**Data listing**
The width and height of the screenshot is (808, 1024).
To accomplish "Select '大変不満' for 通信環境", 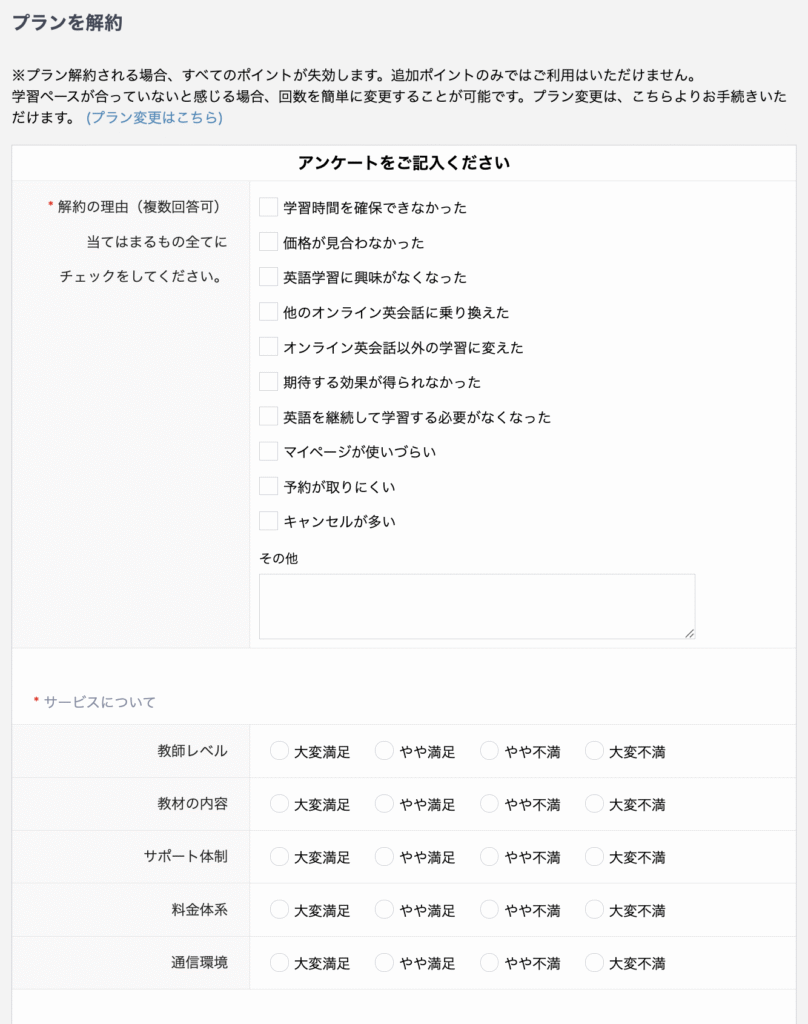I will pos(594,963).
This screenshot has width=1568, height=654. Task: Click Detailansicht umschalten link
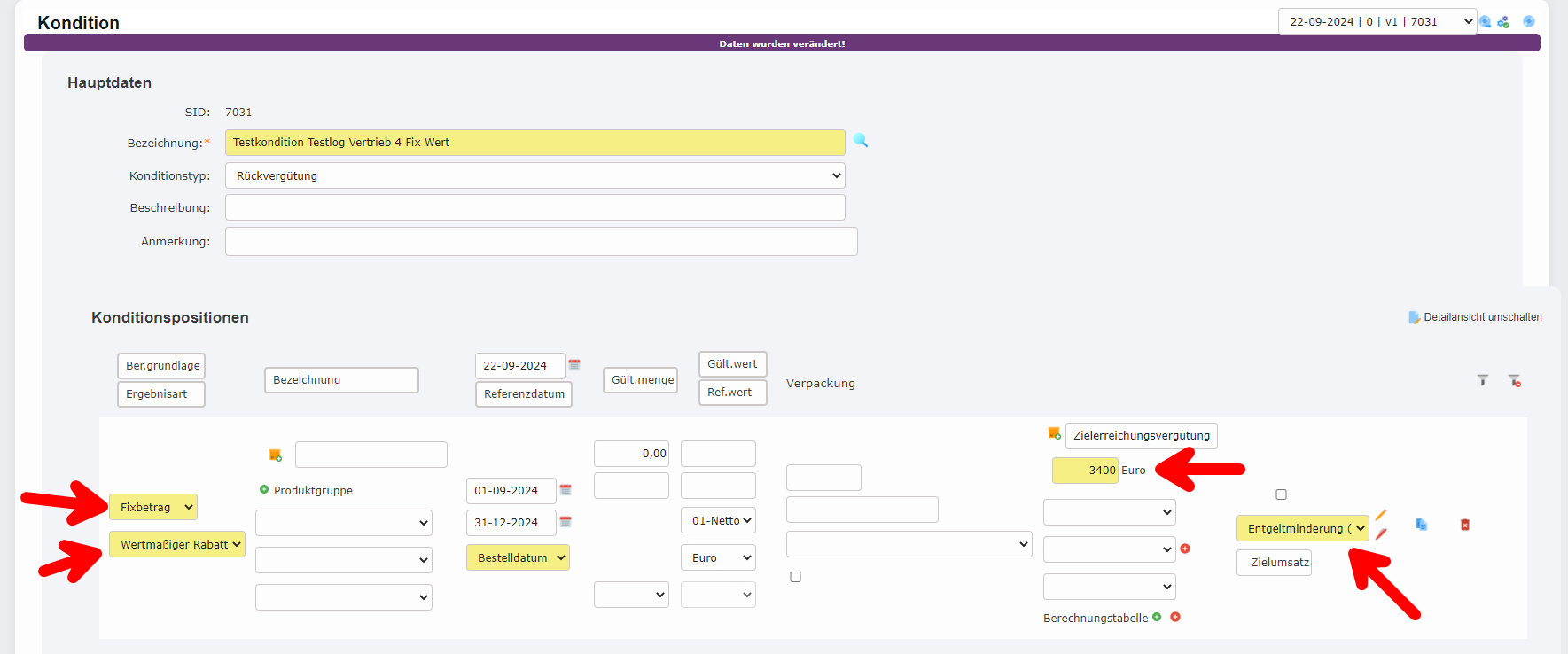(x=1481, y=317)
==
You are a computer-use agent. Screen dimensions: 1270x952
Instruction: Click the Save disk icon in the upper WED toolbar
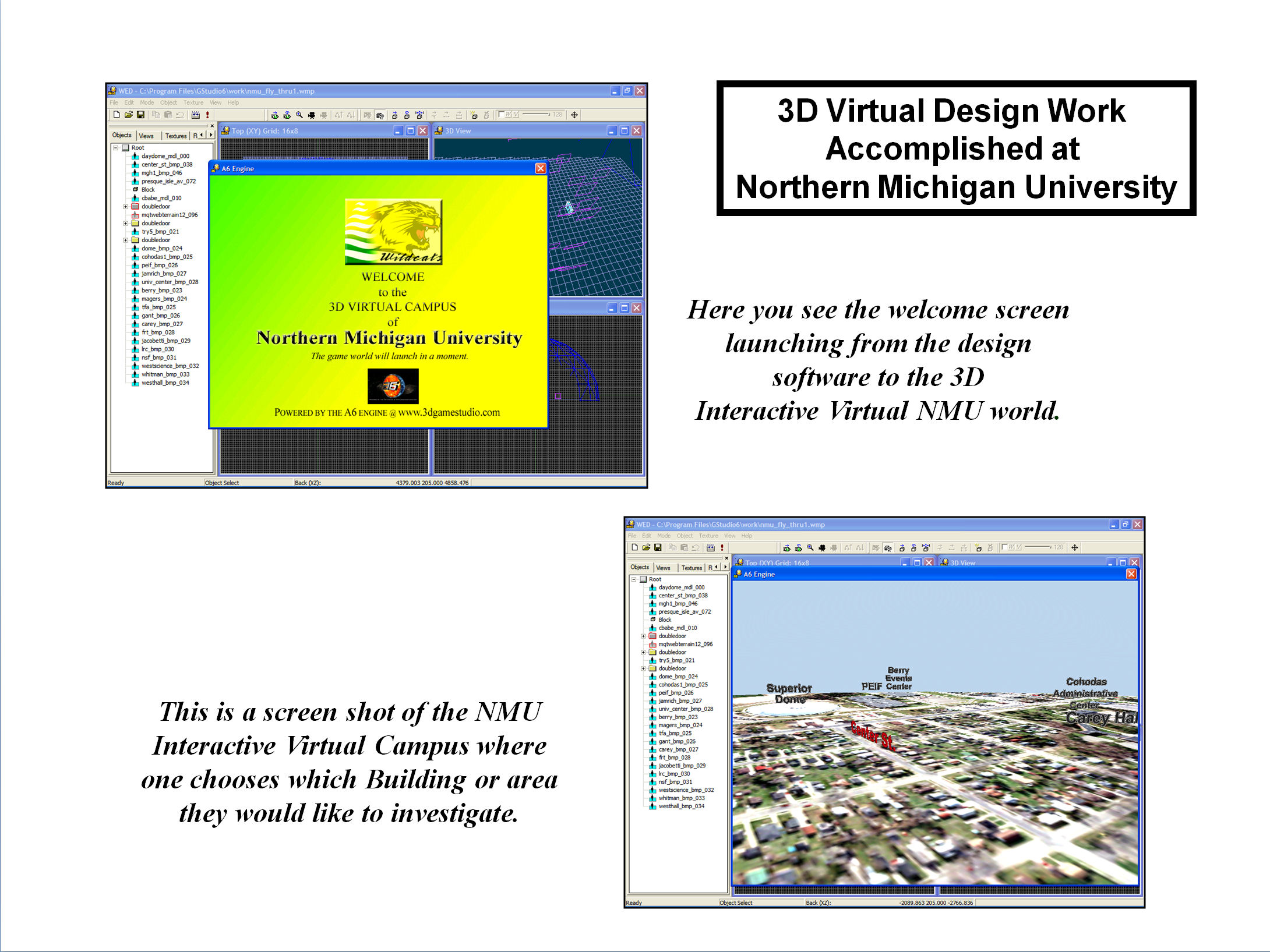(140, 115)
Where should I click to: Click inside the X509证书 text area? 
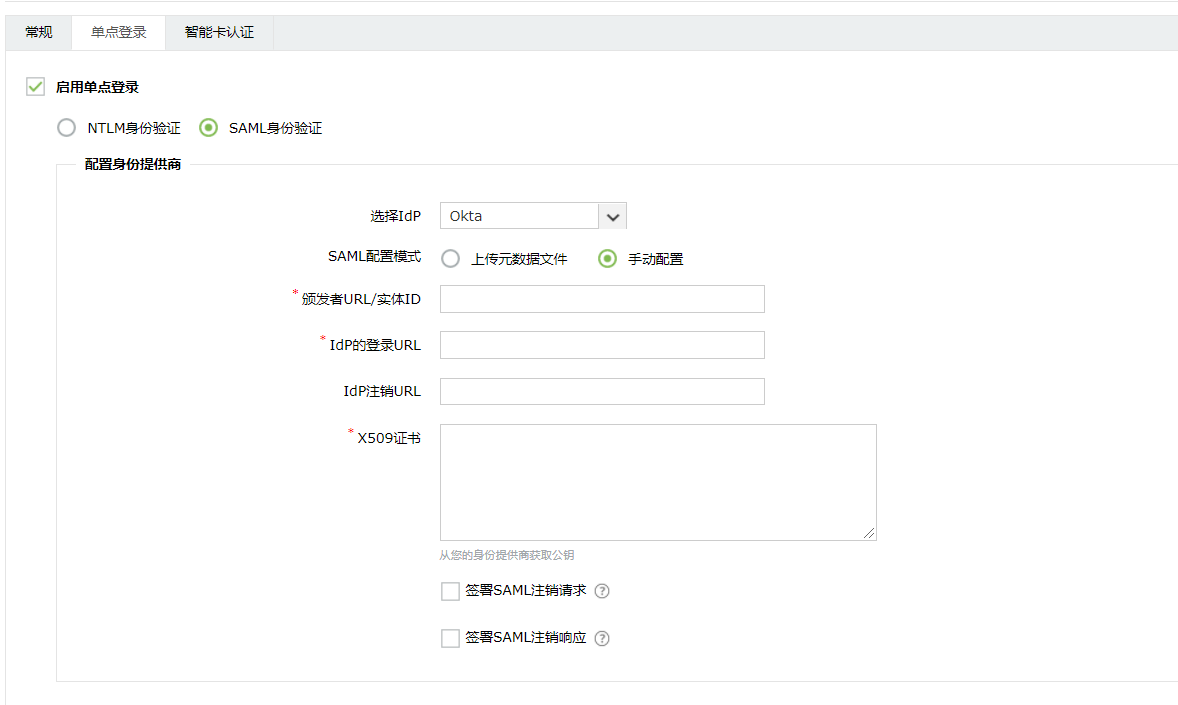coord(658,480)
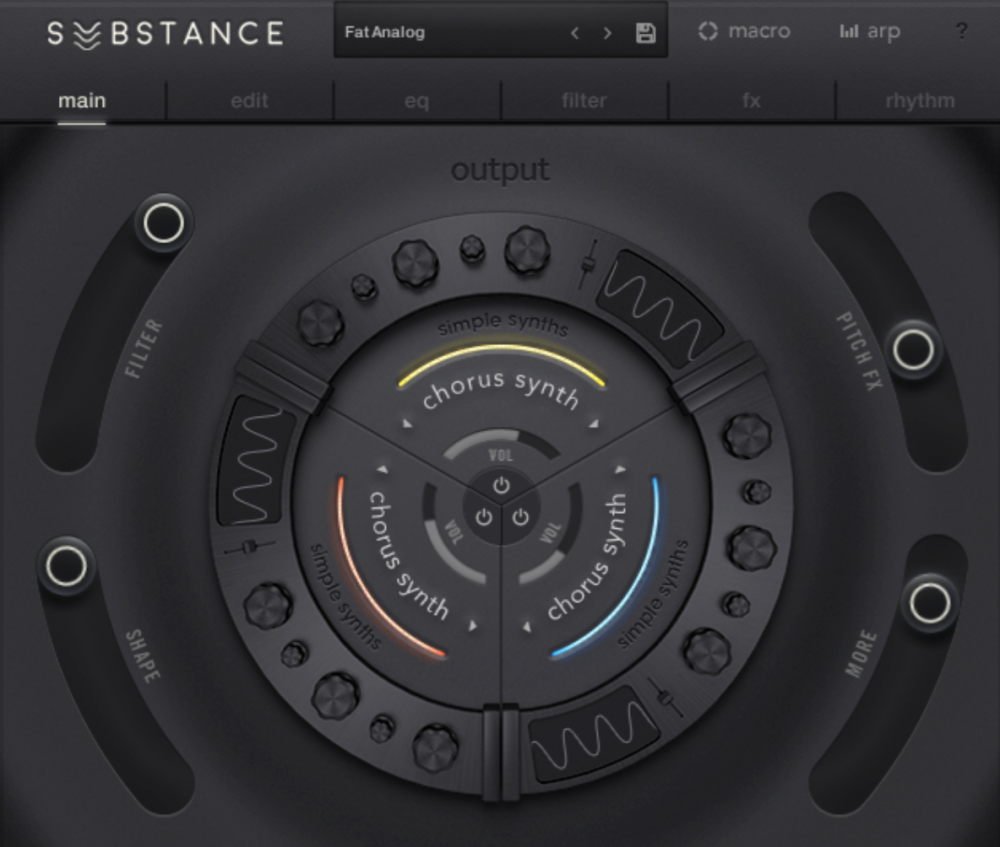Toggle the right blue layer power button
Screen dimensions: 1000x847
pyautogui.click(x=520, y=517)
* * *
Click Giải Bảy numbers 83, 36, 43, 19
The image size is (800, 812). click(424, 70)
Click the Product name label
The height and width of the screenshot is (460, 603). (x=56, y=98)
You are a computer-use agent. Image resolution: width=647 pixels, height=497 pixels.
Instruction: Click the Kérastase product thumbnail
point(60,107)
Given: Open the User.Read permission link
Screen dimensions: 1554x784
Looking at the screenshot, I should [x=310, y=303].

**Exercise**
Say how many lines in the preceding material hold the word "agent"; nothing else belongs in the reply.

**Task solution**
2